Nvidia NASDAQ:NVDA fell 1.63% intraday after Reuters reported that DeepSeek, the Hangzhou-based AI startup behind the globally viral R1 reasoning model, is developing its own AI chip. The effort is focused on inference (the stage where a trained model generates responses), and remains early-stage, with the company reaching out to chip-design, foundry, and memory partners over roughly the past year. DeepSeek has quietly increased hiring of chip-design engineers without posting public job listings, three people familiar with the matter said.
U.S. export controls banned Chinese companies from accessing Nvidia's most advanced chips, and DeepSeek has been forced to rely on a mix of Nvidia's older H800 (which Washington banned in late 2023) and Huawei's Ascend processors, which still lag Nvidia's best by a wide margin.
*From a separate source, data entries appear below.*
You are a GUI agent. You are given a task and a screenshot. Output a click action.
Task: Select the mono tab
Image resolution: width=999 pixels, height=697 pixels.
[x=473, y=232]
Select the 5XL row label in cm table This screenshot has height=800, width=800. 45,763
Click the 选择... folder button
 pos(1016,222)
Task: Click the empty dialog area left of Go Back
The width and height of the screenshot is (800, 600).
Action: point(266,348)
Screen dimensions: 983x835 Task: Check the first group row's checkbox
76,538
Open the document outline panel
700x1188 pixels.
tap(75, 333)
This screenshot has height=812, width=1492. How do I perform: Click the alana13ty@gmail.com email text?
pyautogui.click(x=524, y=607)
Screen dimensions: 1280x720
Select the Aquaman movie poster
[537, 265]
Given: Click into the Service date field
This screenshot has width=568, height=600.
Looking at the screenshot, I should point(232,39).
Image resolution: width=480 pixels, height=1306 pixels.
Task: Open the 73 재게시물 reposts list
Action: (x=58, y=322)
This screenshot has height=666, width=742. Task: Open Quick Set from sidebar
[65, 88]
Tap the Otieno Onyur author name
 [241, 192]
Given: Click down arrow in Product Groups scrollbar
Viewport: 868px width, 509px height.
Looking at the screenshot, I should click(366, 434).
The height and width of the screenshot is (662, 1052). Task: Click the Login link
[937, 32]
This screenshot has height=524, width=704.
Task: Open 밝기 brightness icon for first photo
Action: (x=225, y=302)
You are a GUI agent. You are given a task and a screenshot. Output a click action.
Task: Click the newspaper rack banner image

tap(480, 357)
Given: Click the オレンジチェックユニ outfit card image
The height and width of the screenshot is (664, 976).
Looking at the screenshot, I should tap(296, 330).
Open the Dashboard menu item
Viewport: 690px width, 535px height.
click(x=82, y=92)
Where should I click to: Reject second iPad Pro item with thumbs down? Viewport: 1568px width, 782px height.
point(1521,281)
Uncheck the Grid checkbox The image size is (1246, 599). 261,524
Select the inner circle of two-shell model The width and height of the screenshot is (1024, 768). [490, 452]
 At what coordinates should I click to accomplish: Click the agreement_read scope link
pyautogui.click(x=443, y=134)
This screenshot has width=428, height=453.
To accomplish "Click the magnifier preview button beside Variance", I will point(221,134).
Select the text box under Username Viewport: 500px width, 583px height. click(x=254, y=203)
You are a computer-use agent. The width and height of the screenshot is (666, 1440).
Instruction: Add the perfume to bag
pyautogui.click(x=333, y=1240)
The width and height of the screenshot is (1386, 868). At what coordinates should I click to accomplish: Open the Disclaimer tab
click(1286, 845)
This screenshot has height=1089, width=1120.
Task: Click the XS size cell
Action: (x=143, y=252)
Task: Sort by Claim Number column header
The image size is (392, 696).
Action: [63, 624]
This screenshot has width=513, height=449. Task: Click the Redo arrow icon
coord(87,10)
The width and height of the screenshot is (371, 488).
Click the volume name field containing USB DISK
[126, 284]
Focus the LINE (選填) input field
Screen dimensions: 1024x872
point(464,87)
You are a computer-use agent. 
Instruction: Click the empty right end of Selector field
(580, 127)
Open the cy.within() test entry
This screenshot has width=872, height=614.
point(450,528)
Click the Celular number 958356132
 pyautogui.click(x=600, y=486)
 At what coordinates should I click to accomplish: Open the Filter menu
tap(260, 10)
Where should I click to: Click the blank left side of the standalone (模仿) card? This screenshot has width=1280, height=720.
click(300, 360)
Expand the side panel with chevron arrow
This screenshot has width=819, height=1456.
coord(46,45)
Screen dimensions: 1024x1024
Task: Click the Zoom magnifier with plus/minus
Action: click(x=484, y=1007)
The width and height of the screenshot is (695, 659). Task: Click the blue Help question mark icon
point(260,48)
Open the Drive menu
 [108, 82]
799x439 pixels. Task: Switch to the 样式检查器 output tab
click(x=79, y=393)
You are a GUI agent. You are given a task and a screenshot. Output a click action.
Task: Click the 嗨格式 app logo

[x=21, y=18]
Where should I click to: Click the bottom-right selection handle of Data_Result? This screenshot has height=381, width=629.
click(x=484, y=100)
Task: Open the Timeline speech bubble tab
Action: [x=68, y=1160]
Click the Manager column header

An in-house inference chip would reduce that dependency. Huawei currently holds roughly half of China's $50 billion domestic AI chip market, but that position is already under pressure from Alibaba NYSE:BABA and Baidu, which are building their own chips and gaining share.
DeepSeek would not be alone in the push. OpenAI launched Jalapeno, its first custom inference chip developed with Broadcom NASDAQ:AVGO, last month, and Anthropic has been weighing a similar move.